EXERCISE AIM: Convert the entries below into a Markdown table with two columns, Row for the line number and Line for the text of that line. Leave out blank lines.

DATA SUPPLIED:
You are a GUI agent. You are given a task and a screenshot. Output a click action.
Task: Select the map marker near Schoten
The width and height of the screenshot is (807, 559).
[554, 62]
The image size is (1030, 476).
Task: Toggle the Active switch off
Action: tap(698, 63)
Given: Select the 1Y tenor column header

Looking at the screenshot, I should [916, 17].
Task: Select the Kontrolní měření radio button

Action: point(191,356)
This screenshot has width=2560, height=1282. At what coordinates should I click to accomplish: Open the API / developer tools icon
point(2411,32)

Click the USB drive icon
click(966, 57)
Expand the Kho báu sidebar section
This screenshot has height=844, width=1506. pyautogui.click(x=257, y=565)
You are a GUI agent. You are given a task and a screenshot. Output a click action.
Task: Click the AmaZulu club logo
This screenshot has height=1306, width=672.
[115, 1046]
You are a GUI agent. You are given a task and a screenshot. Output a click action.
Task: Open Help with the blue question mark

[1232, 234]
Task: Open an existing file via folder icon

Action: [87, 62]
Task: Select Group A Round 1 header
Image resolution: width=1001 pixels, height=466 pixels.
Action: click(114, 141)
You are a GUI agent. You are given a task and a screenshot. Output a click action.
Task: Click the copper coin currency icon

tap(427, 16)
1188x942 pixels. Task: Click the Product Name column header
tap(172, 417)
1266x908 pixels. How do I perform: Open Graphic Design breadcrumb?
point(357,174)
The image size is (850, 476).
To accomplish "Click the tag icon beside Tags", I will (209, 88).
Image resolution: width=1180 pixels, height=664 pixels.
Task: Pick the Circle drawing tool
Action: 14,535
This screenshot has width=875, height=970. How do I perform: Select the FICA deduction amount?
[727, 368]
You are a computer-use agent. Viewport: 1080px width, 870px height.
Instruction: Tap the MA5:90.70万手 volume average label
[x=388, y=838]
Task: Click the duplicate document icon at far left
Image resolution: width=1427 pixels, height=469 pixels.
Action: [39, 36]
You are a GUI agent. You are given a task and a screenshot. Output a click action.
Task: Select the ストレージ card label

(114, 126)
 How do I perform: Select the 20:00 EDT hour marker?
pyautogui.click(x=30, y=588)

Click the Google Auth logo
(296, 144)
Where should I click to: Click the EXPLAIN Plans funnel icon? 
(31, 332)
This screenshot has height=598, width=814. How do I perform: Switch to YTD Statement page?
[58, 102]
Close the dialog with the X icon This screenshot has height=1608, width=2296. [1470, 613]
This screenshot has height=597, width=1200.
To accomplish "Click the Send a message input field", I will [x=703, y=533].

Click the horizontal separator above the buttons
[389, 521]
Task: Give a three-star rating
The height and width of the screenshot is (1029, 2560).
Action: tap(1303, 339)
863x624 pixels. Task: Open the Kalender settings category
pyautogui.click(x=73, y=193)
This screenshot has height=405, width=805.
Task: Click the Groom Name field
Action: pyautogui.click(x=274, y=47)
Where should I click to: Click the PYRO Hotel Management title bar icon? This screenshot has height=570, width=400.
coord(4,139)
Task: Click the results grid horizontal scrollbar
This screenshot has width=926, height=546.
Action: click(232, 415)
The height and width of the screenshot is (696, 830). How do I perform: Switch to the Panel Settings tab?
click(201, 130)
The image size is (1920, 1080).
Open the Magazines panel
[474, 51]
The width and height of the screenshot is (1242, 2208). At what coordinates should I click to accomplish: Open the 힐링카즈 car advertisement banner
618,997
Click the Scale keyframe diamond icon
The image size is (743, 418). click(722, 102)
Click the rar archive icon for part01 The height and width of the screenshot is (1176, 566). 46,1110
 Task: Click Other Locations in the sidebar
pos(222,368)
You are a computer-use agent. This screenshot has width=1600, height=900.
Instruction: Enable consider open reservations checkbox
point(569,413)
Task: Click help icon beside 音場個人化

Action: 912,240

SOLUTION TO THE EXERCISE:
| Row | Line |
|---|---|
| 1 | You are a GUI agent. You are given a task and a screenshot. Output a click action. |
| 2 | Task: Select the map marker near Schoten |
| 3 | The width and height of the screenshot is (807, 559). |
| 4 | [554, 62] |
| 5 | The image size is (1030, 476). |
| 6 | Task: Toggle the Active switch off |
| 7 | Action: tap(698, 63) |
| 8 | Given: Select the 1Y tenor column header |
| 9 | Looking at the screenshot, I should [916, 17]. |
| 10 | Task: Select the Kontrolní měření radio button |
| 11 | Action: point(191,356) |
| 12 | This screenshot has width=2560, height=1282. At what coordinates should I click to accomplish: Open the API / developer tools icon |
| 13 | point(2411,32) |
| 14 | Click the USB drive icon |
| 15 | click(966, 57) |
| 16 | Expand the Kho báu sidebar section |
| 17 | This screenshot has height=844, width=1506. pyautogui.click(x=257, y=565) |
| 18 | You are a GUI agent. You are given a task and a screenshot. Output a click action. |
| 19 | Task: Click the AmaZulu club logo |
| 20 | This screenshot has height=1306, width=672. |
| 21 | [115, 1046] |
| 22 | You are a GUI agent. You are given a task and a screenshot. Output a click action. |
| 23 | Task: Open Help with the blue question mark |
| 24 | [1232, 234] |
| 25 | Task: Open an existing file via folder icon |
| 26 | Action: [87, 62] |
| 27 | Task: Select Group A Round 1 header |
| 28 | Image resolution: width=1001 pixels, height=466 pixels. |
| 29 | Action: click(114, 141) |
| 30 | You are a GUI agent. You are given a task and a screenshot. Output a click action. |
| 31 | Task: Click the copper coin currency icon |
| 32 | tap(427, 16) |
| 33 | 1188x942 pixels. Task: Click the Product Name column header |
| 34 | tap(172, 417) |
| 35 | 1266x908 pixels. How do I perform: Open Graphic Design breadcrumb? |
| 36 | point(357,174) |
| 37 | The image size is (850, 476). |
| 38 | To accomplish "Click the tag icon beside Tags", I will (209, 88). |
| 39 | Image resolution: width=1180 pixels, height=664 pixels. |
| 40 | Task: Pick the Circle drawing tool |
| 41 | Action: 14,535 |
| 42 | This screenshot has width=875, height=970. How do I perform: Select the FICA deduction amount? |
| 43 | [727, 368] |
| 44 | You are a computer-use agent. Viewport: 1080px width, 870px height. |
| 45 | Instruction: Tap the MA5:90.70万手 volume average label |
| 46 | [x=388, y=838] |
| 47 | Task: Click the duplicate document icon at far left |
| 48 | Image resolution: width=1427 pixels, height=469 pixels. |
| 49 | Action: [39, 36] |
| 50 | You are a GUI agent. You are given a task and a screenshot. Output a click action. |
| 51 | Task: Select the ストレージ card label |
| 52 | (114, 126) |
| 53 |  How do I perform: Select the 20:00 EDT hour marker? |
| 54 | pyautogui.click(x=30, y=588) |
| 55 | Click the Google Auth logo |
| 56 | (296, 144) |
| 57 | Where should I click to: Click the EXPLAIN Plans funnel icon?  |
| 58 | (31, 332) |
| 59 | This screenshot has height=598, width=814. How do I perform: Switch to YTD Statement page? |
| 60 | [58, 102] |
| 61 | Close the dialog with the X icon This screenshot has height=1608, width=2296. [1470, 613] |
| 62 | This screenshot has height=597, width=1200. |
| 63 | To accomplish "Click the Send a message input field", I will [x=703, y=533]. |
| 64 | Click the horizontal separator above the buttons |
| 65 | [389, 521] |
| 66 | Task: Give a three-star rating |
| 67 | The height and width of the screenshot is (1029, 2560). |
| 68 | Action: tap(1303, 339) |
| 69 | 863x624 pixels. Task: Open the Kalender settings category |
| 70 | pyautogui.click(x=73, y=193) |
| 71 | This screenshot has height=405, width=805. |
| 72 | Task: Click the Groom Name field |
| 73 | Action: pyautogui.click(x=274, y=47) |
| 74 | Where should I click to: Click the PYRO Hotel Management title bar icon? This screenshot has height=570, width=400. |
| 75 | coord(4,139) |
| 76 | Task: Click the results grid horizontal scrollbar |
| 77 | This screenshot has width=926, height=546. |
| 78 | Action: click(232, 415) |
| 79 | The height and width of the screenshot is (696, 830). How do I perform: Switch to the Panel Settings tab? |
| 80 | click(201, 130) |
| 81 | The image size is (1920, 1080). |
| 82 | Open the Magazines panel |
| 83 | [474, 51] |
| 84 | The width and height of the screenshot is (1242, 2208). At what coordinates should I click to accomplish: Open the 힐링카즈 car advertisement banner |
| 85 | 618,997 |
| 86 | Click the Scale keyframe diamond icon |
| 87 | The image size is (743, 418). click(722, 102) |
| 88 | Click the rar archive icon for part01 The height and width of the screenshot is (1176, 566). 46,1110 |
| 89 |  Task: Click Other Locations in the sidebar |
| 90 | pos(222,368) |
| 91 | You are a computer-use agent. This screenshot has width=1600, height=900. |
| 92 | Instruction: Enable consider open reservations checkbox |
| 93 | point(569,413) |
| 94 | Task: Click help icon beside 音場個人化 |
| 95 | Action: 912,240 |